At that moment, Hunter – who is in her final year of teaching music to grades ranging from Transitional Kindergarten to 4th, and chorus to grades 3 through 5 — decided it would be amazing to teach “What a Wonderful World,” to all the children in the distrct. Hunter didn’t stop at just the music, either. She also resolved to pair the lyrics with sign language, underscoring her belief that sign language and music make for a magical performance.
“Sign language and singing are so beautiful when paired together,” says Hunter. Normally we listen to music with our ears, and in a live performance, there is less visual stimulation, but when you add sign language, it becomes a visual and auditory feast!”

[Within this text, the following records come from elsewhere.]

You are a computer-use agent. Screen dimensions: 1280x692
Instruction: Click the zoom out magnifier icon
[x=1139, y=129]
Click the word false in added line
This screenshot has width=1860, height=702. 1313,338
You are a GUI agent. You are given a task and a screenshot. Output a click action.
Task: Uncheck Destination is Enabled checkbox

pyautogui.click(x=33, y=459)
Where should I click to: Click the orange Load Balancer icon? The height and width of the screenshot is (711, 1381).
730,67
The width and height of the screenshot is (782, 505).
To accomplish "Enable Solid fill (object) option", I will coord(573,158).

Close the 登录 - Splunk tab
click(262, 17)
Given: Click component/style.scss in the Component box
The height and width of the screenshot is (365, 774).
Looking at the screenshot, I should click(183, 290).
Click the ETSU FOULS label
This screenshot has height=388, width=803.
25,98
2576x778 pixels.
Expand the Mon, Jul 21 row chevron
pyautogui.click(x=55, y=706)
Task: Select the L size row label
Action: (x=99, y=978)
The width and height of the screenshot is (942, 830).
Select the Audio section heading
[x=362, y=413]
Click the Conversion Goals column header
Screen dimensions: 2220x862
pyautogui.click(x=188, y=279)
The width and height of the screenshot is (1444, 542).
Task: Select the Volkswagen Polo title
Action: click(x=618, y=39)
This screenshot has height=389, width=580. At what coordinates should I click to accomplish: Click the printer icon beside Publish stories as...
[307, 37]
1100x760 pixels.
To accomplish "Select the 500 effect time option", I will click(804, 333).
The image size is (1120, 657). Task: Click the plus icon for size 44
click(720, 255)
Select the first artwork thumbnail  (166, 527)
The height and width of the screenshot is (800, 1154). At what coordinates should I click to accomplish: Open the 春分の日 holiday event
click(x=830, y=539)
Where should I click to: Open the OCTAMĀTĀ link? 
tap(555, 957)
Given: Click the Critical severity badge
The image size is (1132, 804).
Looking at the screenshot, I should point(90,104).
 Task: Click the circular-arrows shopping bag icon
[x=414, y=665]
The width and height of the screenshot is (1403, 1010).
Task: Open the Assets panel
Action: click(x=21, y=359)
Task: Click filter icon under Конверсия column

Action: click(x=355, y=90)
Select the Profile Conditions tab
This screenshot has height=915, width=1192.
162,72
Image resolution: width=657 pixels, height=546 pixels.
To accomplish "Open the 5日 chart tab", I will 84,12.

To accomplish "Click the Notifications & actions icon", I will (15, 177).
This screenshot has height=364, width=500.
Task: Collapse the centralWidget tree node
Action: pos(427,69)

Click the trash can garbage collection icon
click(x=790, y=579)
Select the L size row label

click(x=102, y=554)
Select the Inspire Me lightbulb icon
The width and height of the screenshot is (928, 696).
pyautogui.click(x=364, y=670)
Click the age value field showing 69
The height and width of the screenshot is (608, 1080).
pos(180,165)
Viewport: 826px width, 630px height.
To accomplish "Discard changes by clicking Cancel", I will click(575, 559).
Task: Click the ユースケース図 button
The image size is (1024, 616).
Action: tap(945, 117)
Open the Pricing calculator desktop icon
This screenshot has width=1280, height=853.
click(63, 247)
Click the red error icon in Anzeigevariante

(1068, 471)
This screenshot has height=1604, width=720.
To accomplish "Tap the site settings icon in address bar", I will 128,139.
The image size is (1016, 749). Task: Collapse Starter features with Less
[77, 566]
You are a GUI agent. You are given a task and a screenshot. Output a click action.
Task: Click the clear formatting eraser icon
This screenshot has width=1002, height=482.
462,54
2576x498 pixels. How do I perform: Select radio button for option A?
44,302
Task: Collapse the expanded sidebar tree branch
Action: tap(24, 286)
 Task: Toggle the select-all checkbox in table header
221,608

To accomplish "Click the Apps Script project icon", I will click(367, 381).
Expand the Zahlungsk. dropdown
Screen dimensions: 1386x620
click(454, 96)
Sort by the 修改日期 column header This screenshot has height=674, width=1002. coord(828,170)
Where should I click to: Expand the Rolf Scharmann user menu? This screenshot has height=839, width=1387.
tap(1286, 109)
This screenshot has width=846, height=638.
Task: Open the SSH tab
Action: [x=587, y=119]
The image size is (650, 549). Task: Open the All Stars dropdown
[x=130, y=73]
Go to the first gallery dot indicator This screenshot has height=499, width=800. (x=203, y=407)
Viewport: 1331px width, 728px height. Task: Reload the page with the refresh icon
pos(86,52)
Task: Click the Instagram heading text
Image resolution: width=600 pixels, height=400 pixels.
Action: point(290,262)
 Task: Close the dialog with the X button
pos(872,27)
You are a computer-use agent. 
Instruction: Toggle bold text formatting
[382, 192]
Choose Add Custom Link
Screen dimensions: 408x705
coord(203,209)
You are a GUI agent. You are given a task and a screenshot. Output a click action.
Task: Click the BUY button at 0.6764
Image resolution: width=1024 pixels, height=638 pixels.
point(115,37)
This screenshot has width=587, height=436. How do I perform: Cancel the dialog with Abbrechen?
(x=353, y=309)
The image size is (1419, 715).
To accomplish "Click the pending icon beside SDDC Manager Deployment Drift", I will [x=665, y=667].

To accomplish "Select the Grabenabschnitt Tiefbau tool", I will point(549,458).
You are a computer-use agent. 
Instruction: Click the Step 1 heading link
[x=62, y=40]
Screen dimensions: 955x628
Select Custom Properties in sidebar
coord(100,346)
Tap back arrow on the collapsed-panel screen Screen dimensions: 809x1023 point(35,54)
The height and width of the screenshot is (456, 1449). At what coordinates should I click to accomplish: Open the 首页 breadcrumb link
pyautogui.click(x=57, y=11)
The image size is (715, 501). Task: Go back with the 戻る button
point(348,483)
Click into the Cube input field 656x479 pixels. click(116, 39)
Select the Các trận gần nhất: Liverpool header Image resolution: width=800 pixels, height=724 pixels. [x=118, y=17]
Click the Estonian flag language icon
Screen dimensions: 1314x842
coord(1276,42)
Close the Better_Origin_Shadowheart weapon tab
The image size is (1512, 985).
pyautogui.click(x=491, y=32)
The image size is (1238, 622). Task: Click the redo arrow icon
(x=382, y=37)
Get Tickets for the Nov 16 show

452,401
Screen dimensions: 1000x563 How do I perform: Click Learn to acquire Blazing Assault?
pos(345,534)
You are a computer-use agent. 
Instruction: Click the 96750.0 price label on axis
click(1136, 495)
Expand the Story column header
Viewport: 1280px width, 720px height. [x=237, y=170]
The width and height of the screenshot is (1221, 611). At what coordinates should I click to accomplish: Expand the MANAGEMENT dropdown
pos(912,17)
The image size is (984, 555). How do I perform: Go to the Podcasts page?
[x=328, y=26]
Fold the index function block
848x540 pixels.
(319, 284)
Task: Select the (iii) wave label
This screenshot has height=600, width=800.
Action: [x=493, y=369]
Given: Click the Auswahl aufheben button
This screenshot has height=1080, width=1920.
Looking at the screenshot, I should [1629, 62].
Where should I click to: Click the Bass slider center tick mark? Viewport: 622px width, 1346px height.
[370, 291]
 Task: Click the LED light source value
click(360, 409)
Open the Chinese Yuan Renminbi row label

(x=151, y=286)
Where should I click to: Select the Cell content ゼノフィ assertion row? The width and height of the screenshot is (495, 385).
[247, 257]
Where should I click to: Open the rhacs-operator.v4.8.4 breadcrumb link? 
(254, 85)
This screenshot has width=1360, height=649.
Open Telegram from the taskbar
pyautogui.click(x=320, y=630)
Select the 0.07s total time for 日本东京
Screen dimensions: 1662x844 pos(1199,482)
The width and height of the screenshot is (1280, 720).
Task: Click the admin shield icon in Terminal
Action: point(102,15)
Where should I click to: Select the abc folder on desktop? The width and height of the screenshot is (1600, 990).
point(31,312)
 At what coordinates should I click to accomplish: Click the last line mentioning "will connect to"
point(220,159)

The result, which has all the choral students singing and signing about trees of green and red roses, is stunning, and the Mill Valley Middle School Chamber Chorus will take it on tour to all the district elementary schools on May 25. It’s a swan song of sorts for Hunter as she prepares to give birth to her second child and to leave the Mill Valley School District after 14 years.
Leaving her teaching position in Mill Valley wasn’t an easy decision for Hunter. After being hired in 2004 to join MVMS Choral Director Jessica Nicholson, Hunter swiftly found herself in a role as a co-pioneer of the developing MVSD vocal program.
The early days were hectic. Hunter and Nicholson found themselves scurrying across town, school to school, juggling five elementary school choral programs and to teach 4th and 5th grade chorus. The pair realized that as the middle school choral program grew, a division of labor was definitely in order. They decided that Nicholson would remain at the middle school and Hunter and Lori Adessa would be traveling elementary choral teachers. Hunter focused on the 3rd and 4th grade choral program.
“When we proposed changes to the choral program, we were listened to, we were respected and we were trusted to build our program in the best way possible,” Hunter says. “The rest is history.”
Becoming a teacher was probably always in the cards for Hunter. Growing up in Lake Tahoe, Hunter attended Kings Beach Elementary School, the same school that her own parents attended, and where both of her grandmothers had been teachers. Her grandmother, Leonora Ferrari, who Hunter is named after, was not just a teacher, but an avid community volunteer, as well, serving as the church organist, the church choir director and even managed to squeeze in some time to teach private piano lessons.
“She was the first person to guide me toward piano – and accordion,” Hunter recalls. “Though she passed when I was six, she remains a huge influence on my life today.”
Unlike the MVSD, where Kiddo! raises funds from parents and community members to pay for our current excellent music programs, Hunter’s public school growing up didn’t have the same. The King’s Beach Elementary School’s music instruction was sparse, to say the least.
“I didn’t get to experience elementary music like I am able to teach now,” Hunter says.
With an insider’s track to private piano lessons, though, and a more robust middle school music program, Hunter found her way to music. Band was king, she says, and she began playing clarinet in 6th grade and then added the saxophone in seventh.
After majoring in music, Hunter went on to receive her Master’s in Conducting and also became a certified Kodaly instructor, which embraces a philosophy of teaching that uses a child-developmental approach to teaching music.
It was Hunter’s experience as a child playing music that solidified her belief that music is essential to a child’s education. Besides documented research about brain development, though, and the fact that playing music in groups builds a human connection as work is made toward a common goal. Hunter really thinks the key is that making music just feels good.
“Most music teachers would rather focus on music being important just for the art form that it is,” Hunter says. Music is truly a universal language. Something so deep, something so human that is fantastic just because it is music.”
Looking back on how much the choral program has grown in the district, Hunter can’t help but look forward, at the same time.
“I can’t wait to see what some of my elementary students are going to accomplish as they grow,” says Hunter, who is moving with her husband and two year old boy to Chico for a quieter lifestyle. “I’m sure that I’ll be coming down to watch my students perform at chorus concerts … and who knows what former student will be singing with the San Francisco Opera next!”
And that would be quite a wonderful world.